2006年3月6日、長年我が家にあったグランドピアノがとうとうなくなりました。

このピアノは遡ること約35年前(1970年頃)、当時小学生であった私の弟がピアノのレッスンを継続する為に、仙台の実家で購入したものです。私もその頃はピアノのレッスンを受けていましたが、残念ながら弟の方がよほど才能があった為、将来に備え買ったものでした。
弟のピアノの腕前は私が聞いても本当に上手でした。父親のお客さんが自宅へ来られた時はいつも弾いて聞かせていましたし、弟が高校に入る頃にはピアノの先生も「将来プロのピアニストとして育てたい」と自宅の両親のところまでわざわざ挨拶に来るほどでした。しかし弟はプロになる気はなく、現在は普通の会社員となっています。そうしたこともあり、そのピアノは私や弟が社会人になったあとはしばらく仙台の自宅で眠っている状態でした。

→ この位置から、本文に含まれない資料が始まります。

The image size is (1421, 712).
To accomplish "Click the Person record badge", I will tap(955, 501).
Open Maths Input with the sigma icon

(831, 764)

その後私も結婚し長女が平成元年(1989年)に産まれました。ちょうどそのタイミングで現在の自宅を新築したので、長女にピアノをやらせたいという気持ちで、実家のグランドピアノを我が家へ持ち込んできました。その為、我が家のリビングはピアノ置き場エリアは床補強してあります。リビングは約18畳ありますが、さすがにグランドピアノを置くと3畳ほどのスペースを取られてしまいます。しかし「飾り物」としても迫力あり、私としては結構気にいっていました。

我が家のリビングのグランドピアノ

フタを開けると実にいい音色を奏でます

その長女ですが、子供の頃からピアノのレッスンを始め、小学校高学年まで練習をしていました。次第に上手になってきましたが、さすがはグランドピアノ、その音色は普通のアップライトピアノの比ではなく、とても澄んだいい音を出していました
しかしその後の3年間はシンガポール生活となったためピアノのレッスンは続けられず、昨年帰国してからもほとんど練習しなくなってしまいました。

ヤマハのピアノの鍵盤

こうなると3畳ものスペースを取るグランドピアノは貴重な生活空間を圧迫する存在となってしまい、色々と考えた挙句、思い切って処分することとしました

業者の方に査定してもらいましたが、なにぶんにも35年前の物なので値段はほとんど付かず売却価格はわずか3万円でした。購入当時は250万円ほど(現在の貨幣価値にしたら700~800万円位でしょうか)もしたピアノが3万円・・・。まあ古いから仕方ないですね。そろそろ寿命ということもあり、それで処分してもらうこととしました。

いざグランドピアノがなくなってしまうと、リビングはガランとしてしまいました。これまで35年間、我が家(実家~現在)に鎮座していたピアノ、我々がシンガポールに駐在している間に留守番をしていてくれたピアノ、やはりなくなると寂しいものがあります。
これまでありがとう、と心を込めて皆で言いたい気分でした。